It is difficult to quantify just how important Broadway can be to a show's ultimate success. Although a Broadway mounting is expensive and risky, it generates publicity that exponentially increases awareness of the show and the chances that it will be produced in the future (and therefore be seen by more people and make its creators some money).
Now, before all of you avante garde artists who can't stand how commercial Broadway has become start complaining, take a couple of deep breaths. I am not saying that Broadway is the only way a show can gain notoriety. For plays especially, a well-received Off-Broadway or regional production can be a show needs to get noticed, and if said show happens to win a Pulitzer, it will forever be on a shortlist of scripts producers will take a look at. But for musicals especially, they almost *need* a Broadway production to have any kind of widespread regional life. Broadway brings the show a level of attention and legitimacy that even an acclaimed run elsewhere won't get it, and is invaluable to licensing companies attempting to sell the show's rights to regional and amatuer theatre companies.

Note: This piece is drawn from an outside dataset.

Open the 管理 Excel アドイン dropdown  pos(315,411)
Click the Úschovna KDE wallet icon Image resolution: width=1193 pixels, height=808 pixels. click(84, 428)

However, one of the big hurdles on the way to a Broadway mounting is finding a theatre. There are only 40 to choose from, and they are by no means interchangable. Some are inimate houses better suited for plays and small-scale musicals, and some are absolutely cavernous and practically demand a big-budget musical to fill them. Wicked would not be Wicked if someone had scaled it down to squeeze it into the Booth Theatre, and a two-character drama like The Mountaintop would be positively ridiculous in a theatre like the 1,800 seat Gershwin.
Since I value new work and am in favor of as many shows getting the kind of exposure Broadway can offer, I personally feel that the ludicrously long runs being enjoyed by certain shows need to end. Yesterday. By selfishly remaining in the same theatre for years, these theatrical dinosaurs are keeping new works from getting well-desrved Broadway premieres, with all the attendant publicity and notoriety that entails. Which brings me to an "honor" I plan on bestowing from time to time: the Needs to Close Award.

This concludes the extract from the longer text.